Solve the Equations: 3x-y=5 and 5x+2y=12 for x and y

To solve the system of equations using the elimination method, follow these steps:

• Step 1: Write down the given equations:
  $3x - y = 5$ (Equation 1)
  $5x + 2y = 12$ (Equation 2)
• Step 2: Align coefficients for elimination. Here, we aim to eliminate $y$ by aligning coefficients of $y$ in both equations.
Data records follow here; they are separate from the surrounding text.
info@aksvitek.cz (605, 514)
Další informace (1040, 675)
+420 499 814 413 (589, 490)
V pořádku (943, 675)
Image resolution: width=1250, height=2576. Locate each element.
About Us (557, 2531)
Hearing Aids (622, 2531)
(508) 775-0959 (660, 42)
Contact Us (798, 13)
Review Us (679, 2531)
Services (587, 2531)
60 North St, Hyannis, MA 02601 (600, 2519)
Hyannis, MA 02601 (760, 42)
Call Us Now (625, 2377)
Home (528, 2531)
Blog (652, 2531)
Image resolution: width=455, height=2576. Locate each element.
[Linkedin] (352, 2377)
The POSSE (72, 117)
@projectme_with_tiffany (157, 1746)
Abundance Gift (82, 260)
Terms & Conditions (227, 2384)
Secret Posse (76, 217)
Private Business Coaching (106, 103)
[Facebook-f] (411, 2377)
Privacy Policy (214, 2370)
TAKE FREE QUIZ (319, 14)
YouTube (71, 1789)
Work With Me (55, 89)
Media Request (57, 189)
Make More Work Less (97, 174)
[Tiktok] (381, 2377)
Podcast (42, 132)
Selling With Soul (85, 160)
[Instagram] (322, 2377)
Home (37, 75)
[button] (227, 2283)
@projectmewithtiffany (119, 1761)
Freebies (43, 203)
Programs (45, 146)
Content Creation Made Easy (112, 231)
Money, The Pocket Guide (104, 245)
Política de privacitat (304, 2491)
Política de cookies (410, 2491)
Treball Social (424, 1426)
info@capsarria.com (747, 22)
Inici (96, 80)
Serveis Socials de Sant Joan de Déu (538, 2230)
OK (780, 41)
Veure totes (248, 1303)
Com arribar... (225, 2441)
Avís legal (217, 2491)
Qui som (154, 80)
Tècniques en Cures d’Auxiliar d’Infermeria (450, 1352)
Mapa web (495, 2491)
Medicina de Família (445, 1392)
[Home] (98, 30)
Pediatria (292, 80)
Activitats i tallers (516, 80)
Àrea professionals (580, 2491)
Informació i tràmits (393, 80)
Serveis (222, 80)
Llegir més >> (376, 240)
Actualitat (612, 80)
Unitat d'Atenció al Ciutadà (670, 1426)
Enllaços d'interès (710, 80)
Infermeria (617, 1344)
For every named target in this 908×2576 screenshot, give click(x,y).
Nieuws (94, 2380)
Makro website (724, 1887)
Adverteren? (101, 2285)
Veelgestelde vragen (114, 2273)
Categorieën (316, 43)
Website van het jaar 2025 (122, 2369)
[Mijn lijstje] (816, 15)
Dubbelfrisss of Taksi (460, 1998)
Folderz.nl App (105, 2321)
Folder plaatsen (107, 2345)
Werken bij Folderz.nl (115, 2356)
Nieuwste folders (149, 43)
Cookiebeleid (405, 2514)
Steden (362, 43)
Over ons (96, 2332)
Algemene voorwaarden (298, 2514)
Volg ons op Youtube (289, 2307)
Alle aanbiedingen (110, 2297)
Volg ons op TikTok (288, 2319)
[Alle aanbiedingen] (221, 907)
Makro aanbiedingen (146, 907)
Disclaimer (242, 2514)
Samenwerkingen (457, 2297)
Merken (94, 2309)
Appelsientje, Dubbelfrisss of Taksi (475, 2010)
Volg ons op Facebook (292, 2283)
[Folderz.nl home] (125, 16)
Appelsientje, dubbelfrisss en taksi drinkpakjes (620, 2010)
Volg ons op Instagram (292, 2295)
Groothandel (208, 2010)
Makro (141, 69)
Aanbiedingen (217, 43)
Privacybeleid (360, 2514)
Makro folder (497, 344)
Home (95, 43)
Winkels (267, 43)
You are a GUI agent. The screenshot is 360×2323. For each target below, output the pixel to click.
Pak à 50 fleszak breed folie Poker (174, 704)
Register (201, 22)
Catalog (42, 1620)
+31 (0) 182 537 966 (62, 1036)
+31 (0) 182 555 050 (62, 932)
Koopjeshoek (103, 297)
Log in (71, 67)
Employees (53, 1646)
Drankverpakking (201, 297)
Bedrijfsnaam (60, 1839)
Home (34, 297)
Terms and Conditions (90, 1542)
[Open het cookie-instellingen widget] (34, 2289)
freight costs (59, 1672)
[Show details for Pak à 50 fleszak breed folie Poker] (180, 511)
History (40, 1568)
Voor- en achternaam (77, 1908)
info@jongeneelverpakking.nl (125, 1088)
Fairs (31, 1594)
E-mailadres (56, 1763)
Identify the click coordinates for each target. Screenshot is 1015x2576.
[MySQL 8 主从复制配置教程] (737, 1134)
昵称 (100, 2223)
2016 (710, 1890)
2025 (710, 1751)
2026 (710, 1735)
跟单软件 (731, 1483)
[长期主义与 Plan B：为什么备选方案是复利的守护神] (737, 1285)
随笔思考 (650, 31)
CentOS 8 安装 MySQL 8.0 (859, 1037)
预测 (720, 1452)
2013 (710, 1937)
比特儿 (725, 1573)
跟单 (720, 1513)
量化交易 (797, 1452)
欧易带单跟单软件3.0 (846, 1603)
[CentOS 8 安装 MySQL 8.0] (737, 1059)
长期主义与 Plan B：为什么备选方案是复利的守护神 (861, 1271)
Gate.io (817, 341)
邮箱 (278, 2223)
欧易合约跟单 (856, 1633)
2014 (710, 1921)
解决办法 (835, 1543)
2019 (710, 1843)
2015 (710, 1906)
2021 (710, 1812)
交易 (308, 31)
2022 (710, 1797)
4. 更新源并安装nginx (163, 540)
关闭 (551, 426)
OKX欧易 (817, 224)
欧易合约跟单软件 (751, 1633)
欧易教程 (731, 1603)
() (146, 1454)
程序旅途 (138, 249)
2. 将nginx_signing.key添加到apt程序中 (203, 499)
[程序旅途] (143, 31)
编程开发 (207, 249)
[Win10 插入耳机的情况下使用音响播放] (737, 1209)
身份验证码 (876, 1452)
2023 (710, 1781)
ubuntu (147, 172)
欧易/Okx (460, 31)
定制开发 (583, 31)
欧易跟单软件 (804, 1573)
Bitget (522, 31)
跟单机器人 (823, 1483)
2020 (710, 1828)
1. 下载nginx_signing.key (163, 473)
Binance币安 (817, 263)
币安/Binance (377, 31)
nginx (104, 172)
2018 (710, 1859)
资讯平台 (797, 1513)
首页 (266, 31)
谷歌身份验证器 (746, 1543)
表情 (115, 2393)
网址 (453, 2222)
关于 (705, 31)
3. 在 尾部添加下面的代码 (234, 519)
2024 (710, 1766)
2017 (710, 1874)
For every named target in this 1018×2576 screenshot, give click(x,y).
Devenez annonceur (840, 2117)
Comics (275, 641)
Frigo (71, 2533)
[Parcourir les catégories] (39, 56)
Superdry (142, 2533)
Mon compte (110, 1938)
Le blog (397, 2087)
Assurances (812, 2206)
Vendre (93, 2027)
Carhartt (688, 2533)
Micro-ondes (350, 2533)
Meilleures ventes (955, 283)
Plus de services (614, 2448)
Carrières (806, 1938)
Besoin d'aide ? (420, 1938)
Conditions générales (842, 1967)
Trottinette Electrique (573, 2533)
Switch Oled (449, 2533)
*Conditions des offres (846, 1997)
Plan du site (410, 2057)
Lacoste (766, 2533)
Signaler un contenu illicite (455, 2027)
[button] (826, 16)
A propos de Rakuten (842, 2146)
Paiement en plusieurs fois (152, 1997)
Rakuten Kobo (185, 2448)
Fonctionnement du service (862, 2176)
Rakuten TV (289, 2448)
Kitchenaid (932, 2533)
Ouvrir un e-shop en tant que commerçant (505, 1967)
Multiply Equation 1 by $2$:
  $2(3x - y) = 2(5)$, which simplifies to $6x - 2y = 10$.
• Step 3: Add the modified Equation 1 to Equation 2:
  $(6x - 2y) + (5x + 2y) = 10 + 12$.
  The $2y$ terms cancel out, leaving $11x = 22$.
• Step 4: Solve for $x$:
  $11x = 22$ simplifies to $x = 2$.
• Step 5: Substitute $x = 2$ back into Equation 1 to solve for $y$:
  $3(2) - y = 5$, which simplifies to $6 - y = 5$. Thus, $y = 1$.

Therefore, the solution to the system of equations is $x = 2$ and $y = 1$.

This corresponds to choice 2 in the provided answer choices.